TimeColor: Flexible Reference Colorization via Temporal Concatenation
Bryan Constantine Sadihin, Yihao Meng, Michael Hua Wang, Matteo Jiahao Chen, Hang Su
TL;DR
TimeColor tackles the challenge of sketch-based video colorization with heterogeneous, variable-count references. It introduces a diffusion-transformer framework that encodes references as latent frames concatenated in time and employs modality-disjoint RoPE plus hard spatiotemporal correspondence-masked attention to bind each video region to its designated reference. An automated multi-reference tracking dataset pipeline is built to generate large-scale training data with per-frame correspondence masks.
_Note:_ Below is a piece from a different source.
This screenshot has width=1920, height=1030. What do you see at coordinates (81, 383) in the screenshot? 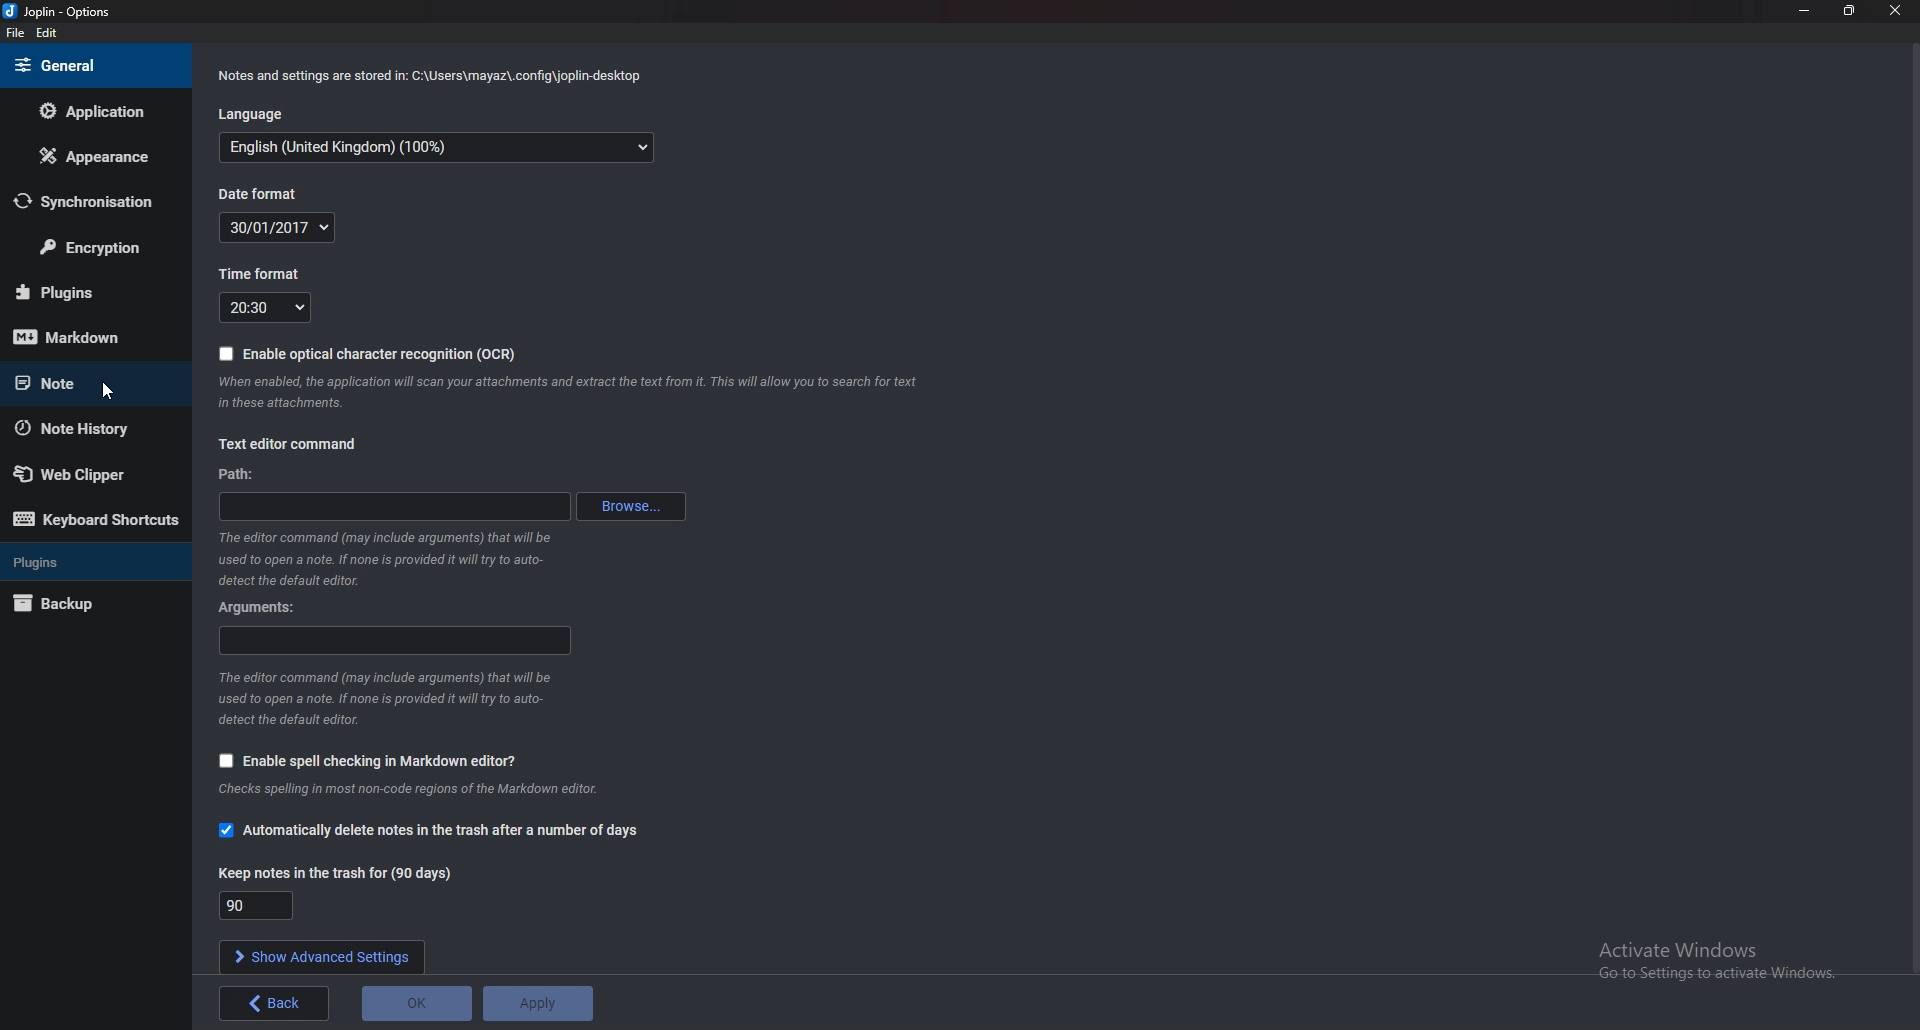
I see `note` at bounding box center [81, 383].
On SAKUGA-42M, TimeColor delivers superior color fidelity, identity preservation, and temporal stability, especially in multi-reference settings, highlighting its potential for production workflows with diverse reference sources.
Abstract
Most colorization models condition only on a single reference, typically the first frame of the scene. However, this approach ignores other sources of conditional data, such as character sheets, background images, or arbitrary colorized frames. We propose TimeColor, a sketch-based video colorization model that supports heterogeneous, variable-count references with the use of explicit per-reference region assignment. TimeColor encodes references as additional latent frames which are concatenated temporally, permitting them to be processed concurrently in each diffusion step while keeping the model's parameter count fixed. TimeColor also uses spatiotemporal correspondence-masked attention to enforce subject-reference binding in addition to modality-disjoint RoPE indexing. These mechanisms mitigate shortcutting and cross-identity palette leakage. Experiments on SAKUGA-42M under both single- and multi-reference protocols show that TimeColor improves color fidelity, identity consistency, and temporal stability over prior baselines.